Although bulk transcriptional profiling studies of postmortem autism spectrum disorder (ASD) brain samples have identified shared changes in gene expression (e.g., Parikshak et al., Nature, 2016), little information has been available as to how these changes map to specific cell types. SFARI Investigator Arnold Kriegstein and colleagues now use single-nucleus RNA sequencing (snRNA-seq) to identify key cell types in the developing brain that show disproportionate dysregulation of gene expression, with enrichment for genes known to be involved in ASD risk.

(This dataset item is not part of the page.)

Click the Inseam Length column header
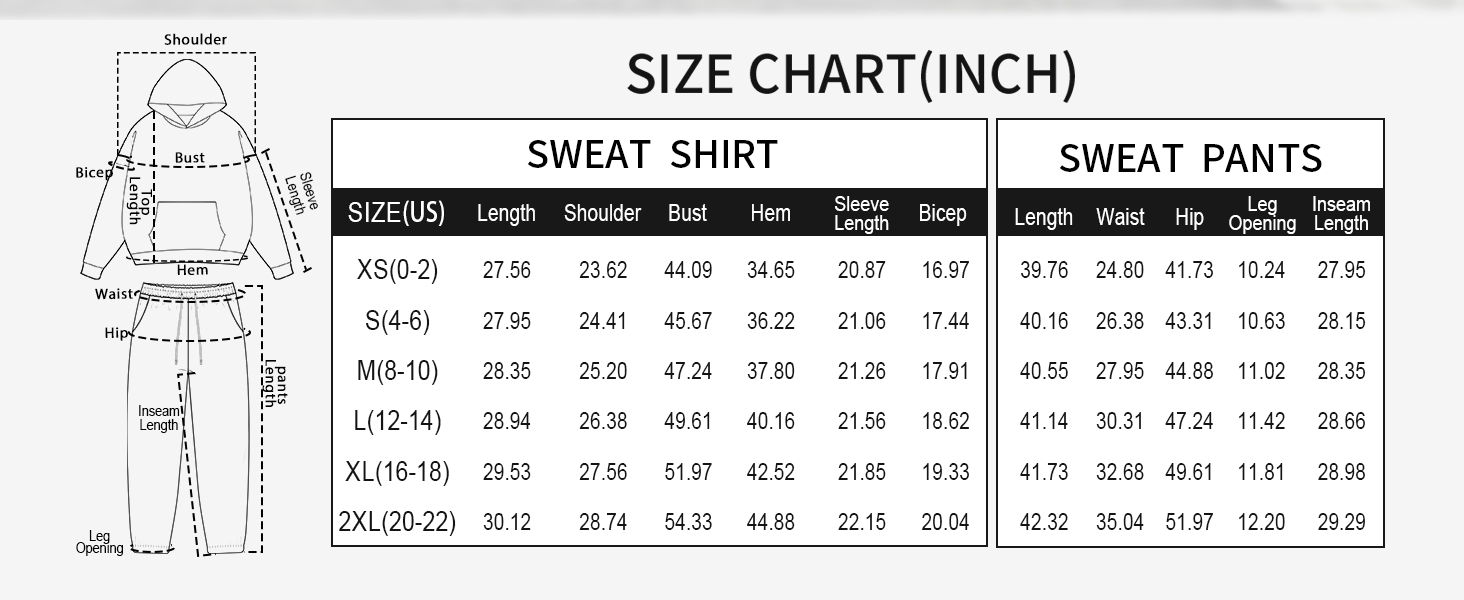 1341,214
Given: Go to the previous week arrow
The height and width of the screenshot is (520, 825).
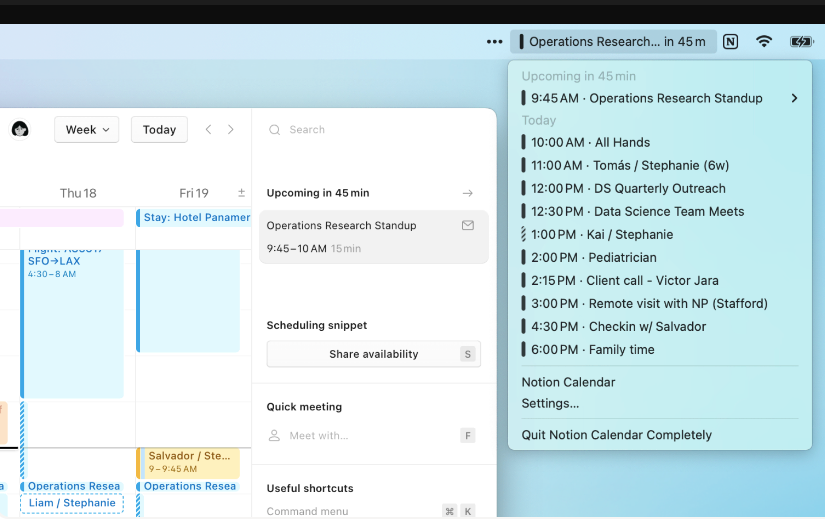Looking at the screenshot, I should [209, 130].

In the new work, supported in part by a SFARI Pilot Award, Kriegstein’s team carried out snRNA-seq on 41 postmortem brain samples, including prefrontal cortex and anterior cingulate cortex, from 15 individuals with ASD and 16 controls. Unbiased clustering identified significant changes in gene expression, particularly in upper layer (layer 2/3) excitatory neurons, vasoactive intestinal polypeptide (VIP)-expressing interneurons, protoplasmic astrocytes and microglia. Moreover, there was a highly significant overlap in those genes showing dysregulated gene expression in the ASD samples and those that have been implicated in the etiology of ASD.
These data are consistent with previous work identifying layer 2/3 neurons as a cell type where high-confidence ASD risk factors exhibit convergent patterns of gene expression (Parikshak et al., Cell, 2013). Among the dysregulated genes is SOX5, which is noteworthy in light of its potential role in regulating the expression of the gene set that shows attenuated cortical patterning in the ASD brain (Parikshak et al., Nature, 2016). Finally, the authors show that individuals with different degrees of clinical severity, as measured by scores on the Autism Diagnostic Interview–Revised (ADI-R), clustered according to dysregulation of genes in layer 2/3 neurons and microglia.
Single-cell genomics identifies cell type-specific molecular changes in autism.
Velmeshev D., Schirmer L., Jung D., Haeussler M., Perez Y., Mayer S., Bhaduri A., Goyal N., Rowitch D.H., Kriegstein A.